• _AIM OF THE EXERCISE_: Down to the last line, write out the entries below exactly and omit all pictures.

• _DATA UNDER STUDY_:
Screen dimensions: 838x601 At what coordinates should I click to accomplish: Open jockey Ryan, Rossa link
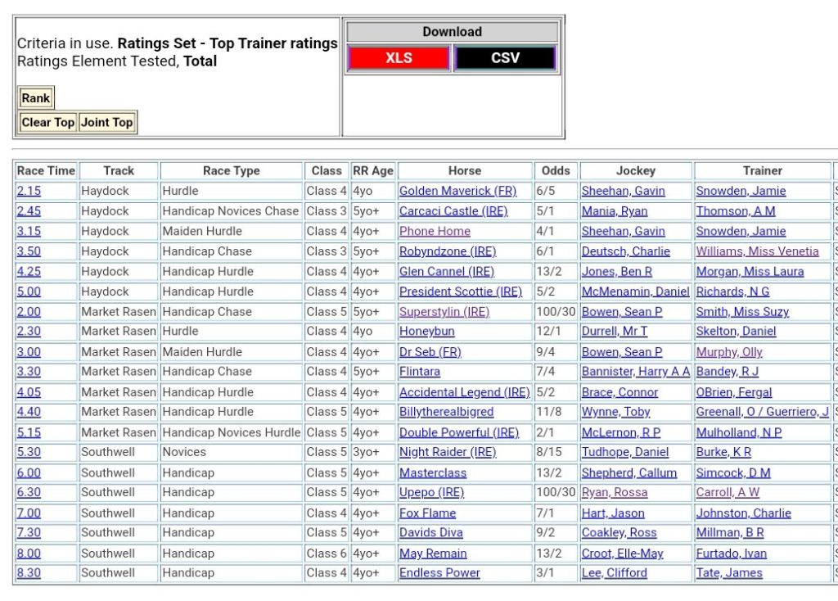pos(614,492)
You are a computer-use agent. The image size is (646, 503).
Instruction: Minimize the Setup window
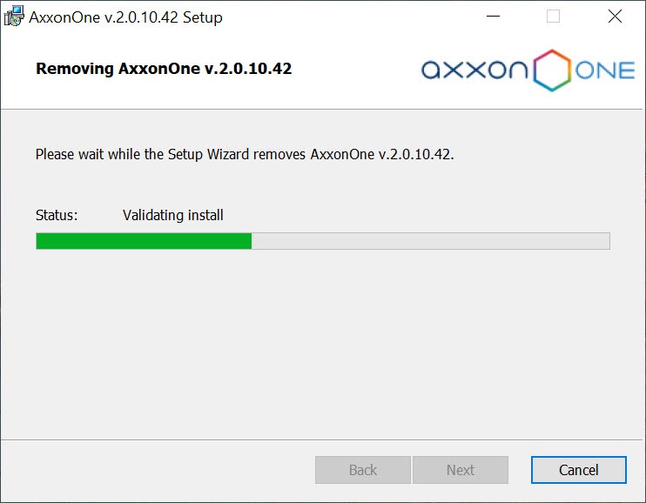coord(492,17)

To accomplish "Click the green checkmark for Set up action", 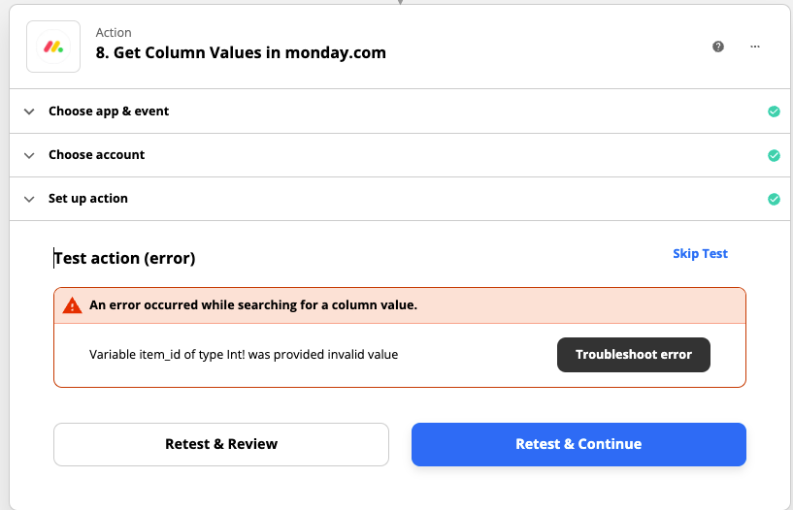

• _FINISHED EXERCISE_:
Screen dimensions: 838x601 At what coordinates should I click to accomplish: Open jockey Ryan, Rossa link
pos(614,492)
You are a computer-use agent. The image size is (646, 503).
Instruction: Minimize the Setup window
coord(492,17)

To accomplish "Click the green checkmark for Set up action", 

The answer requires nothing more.